- [DATA SHOWN]:
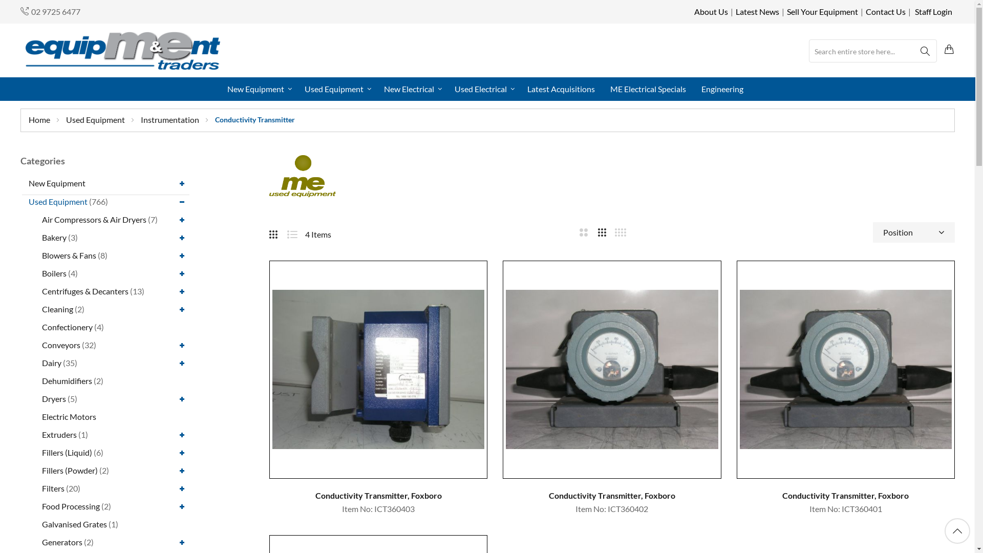 This screenshot has width=983, height=553. I want to click on 'Generators', so click(61, 541).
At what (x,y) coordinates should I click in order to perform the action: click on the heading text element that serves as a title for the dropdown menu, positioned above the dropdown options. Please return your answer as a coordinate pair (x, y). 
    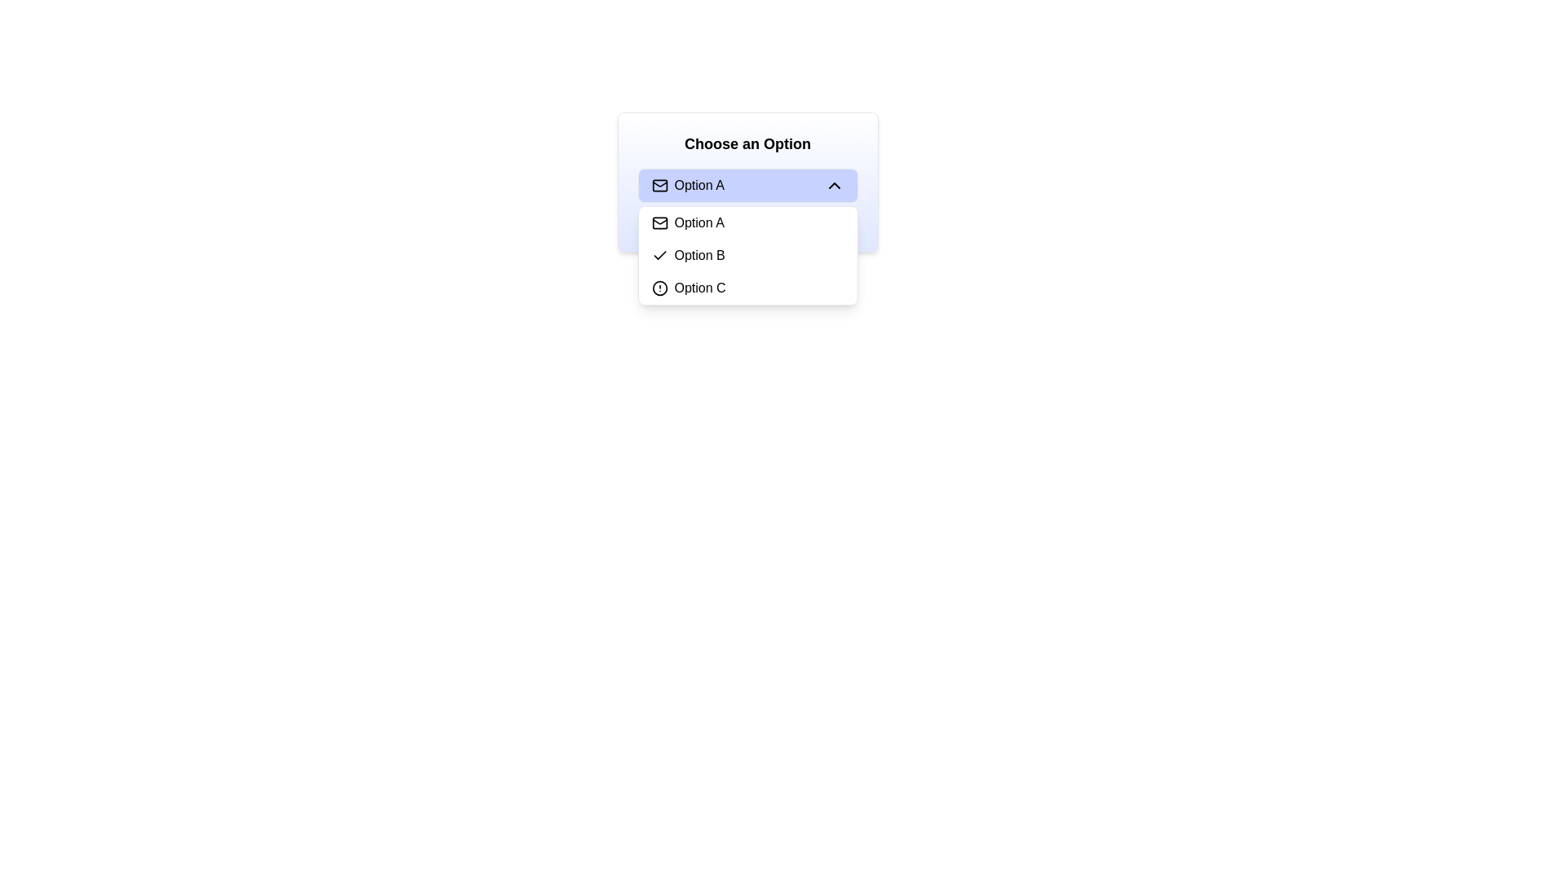
    Looking at the image, I should click on (747, 143).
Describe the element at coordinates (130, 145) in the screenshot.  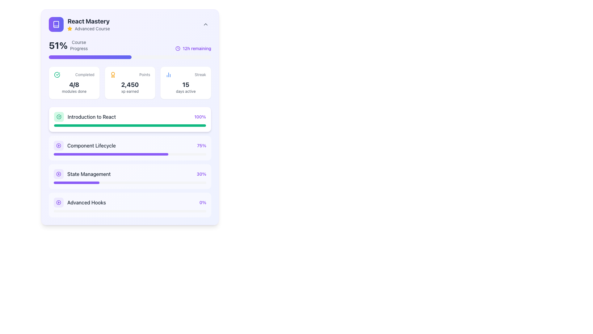
I see `progress information displayed in the second item of the vertical list under the 'Course Progress' section, which represents the 'Component Lifecycle' module` at that location.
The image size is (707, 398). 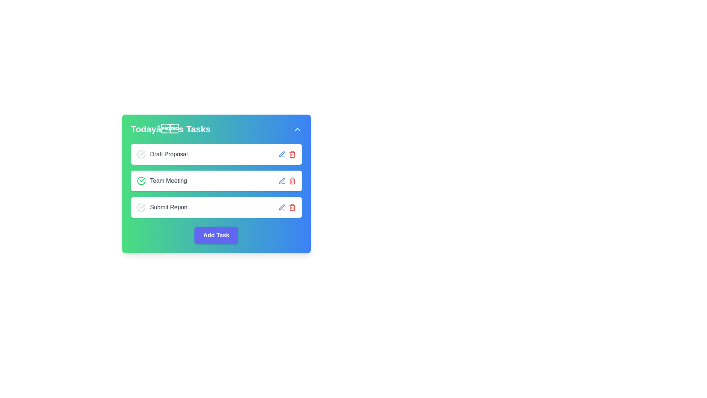 What do you see at coordinates (297, 129) in the screenshot?
I see `the Collapse/Expand icon (Chevron) which is an upward-pointing arrow located on the far right within the header bar of the 'Today's Tasks' section` at bounding box center [297, 129].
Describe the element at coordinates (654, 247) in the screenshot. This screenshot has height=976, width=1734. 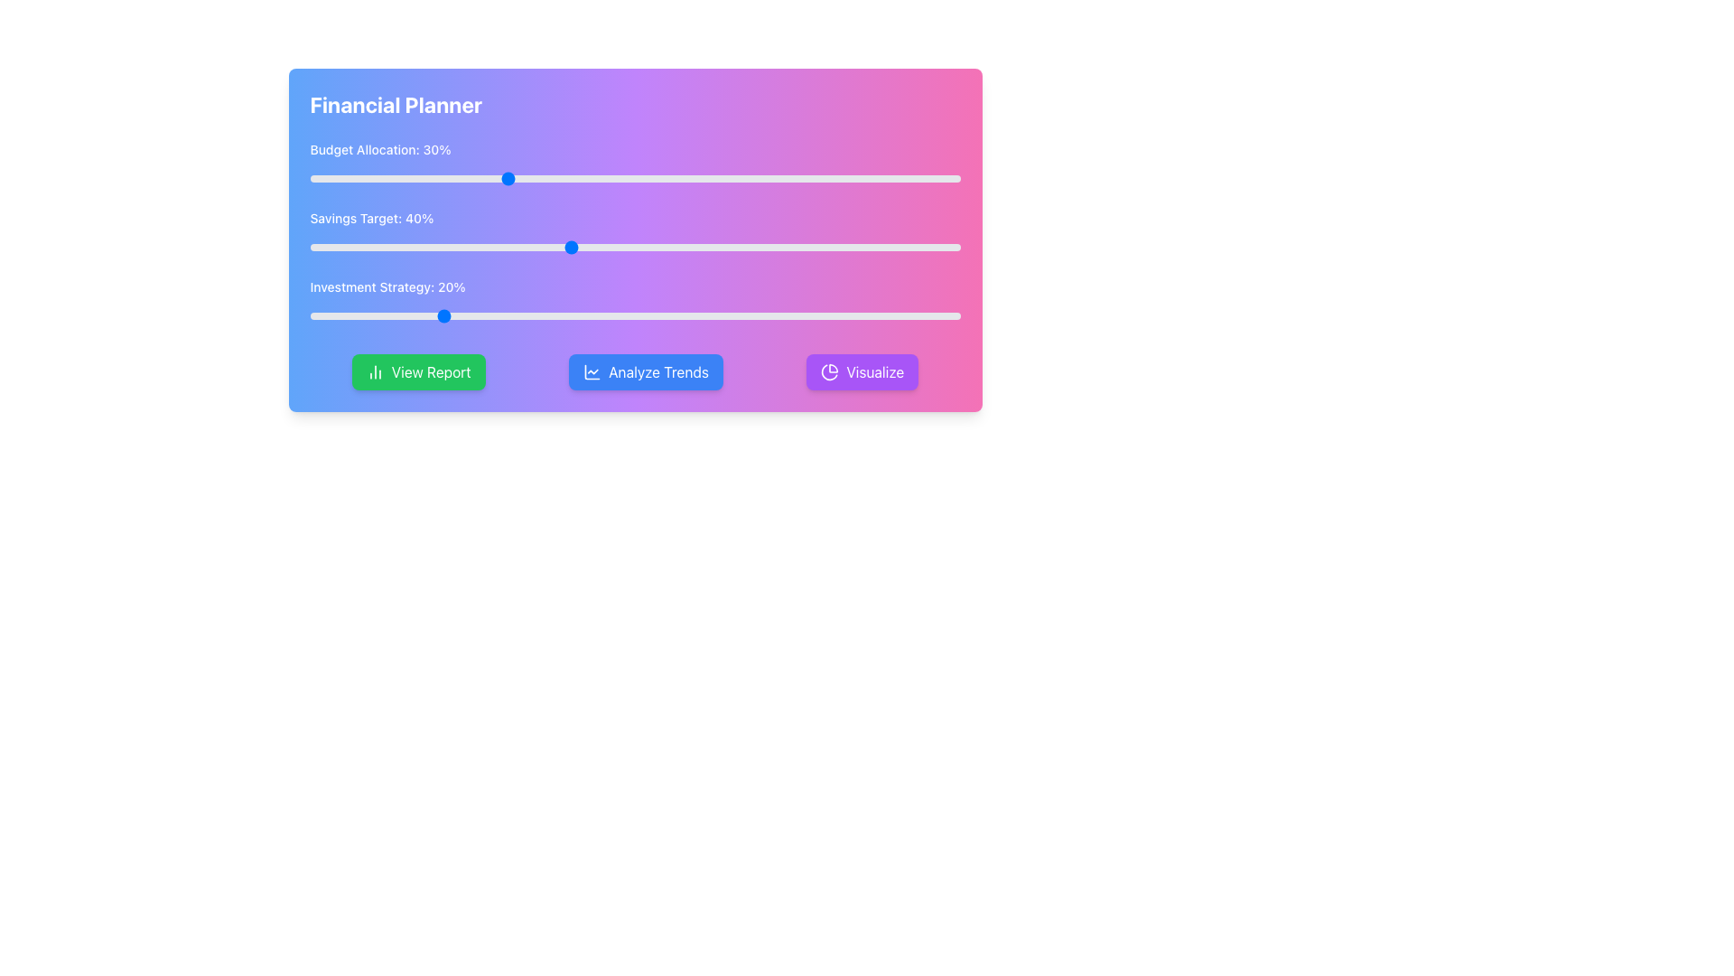
I see `the savings target percentage` at that location.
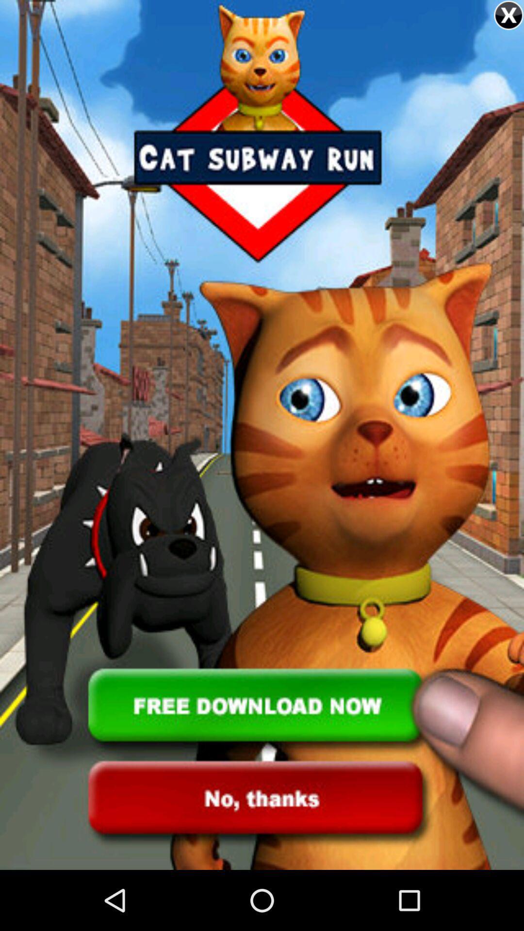 Image resolution: width=524 pixels, height=931 pixels. What do you see at coordinates (508, 16) in the screenshot?
I see `the close icon` at bounding box center [508, 16].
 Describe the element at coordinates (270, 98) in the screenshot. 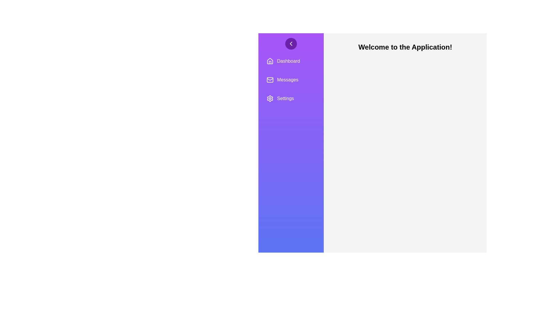

I see `the gear-shaped icon representing settings, which is the first icon in the 'Settings' option within the vertical navigation menu on the left side of the application` at that location.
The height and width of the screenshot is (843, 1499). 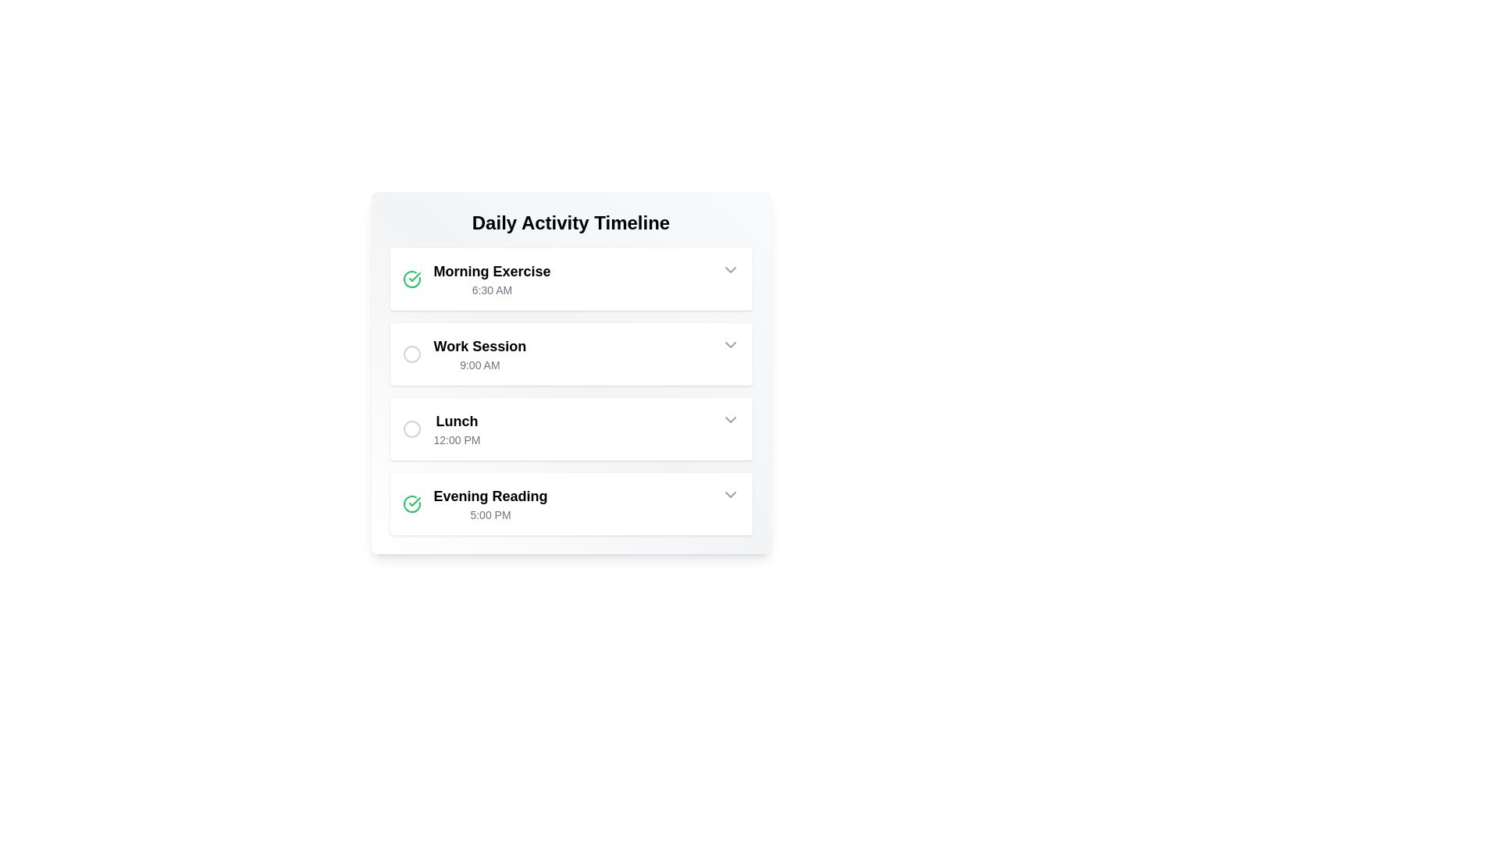 What do you see at coordinates (570, 354) in the screenshot?
I see `the 'Work Session' card element, which is the second item in the 'Daily Activity Timeline' list` at bounding box center [570, 354].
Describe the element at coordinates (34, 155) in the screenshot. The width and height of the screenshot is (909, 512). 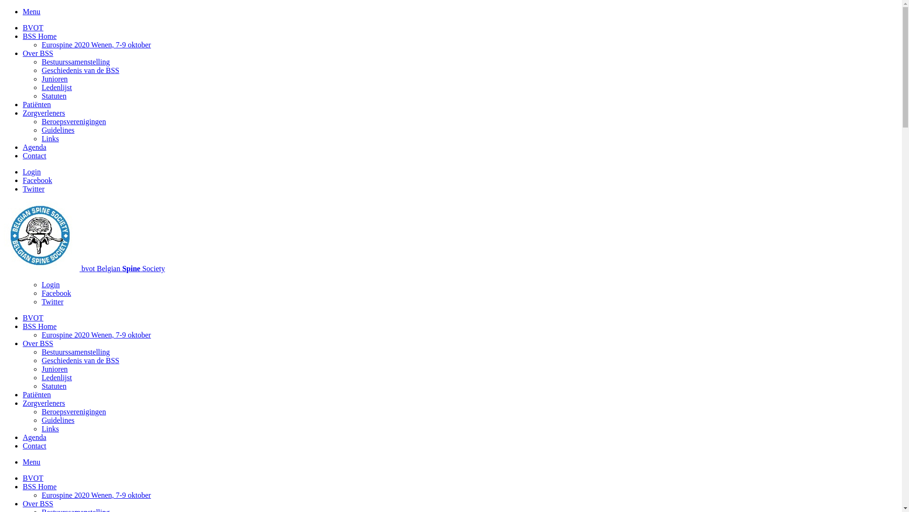
I see `'Contact'` at that location.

- [WHAT THIS TASK INVOLVES]:
Rewrite the entries above, from the very first line through the line containing "Looking at the", and replace "dropdown" with "pull-down" while leaving everything else the same. Don't include the pictures in your answer.

- [WRITTEN ANSWER]:
 This screenshot has width=983, height=553. I want to click on 'Generators', so click(61, 541).
At what (x,y) coordinates should I click in order to perform the action: click on the heading text element that serves as a title for the pull-down menu, positioned above the pull-down options. Please return your answer as a coordinate pair (x, y). 
    Looking at the image, I should click on (747, 143).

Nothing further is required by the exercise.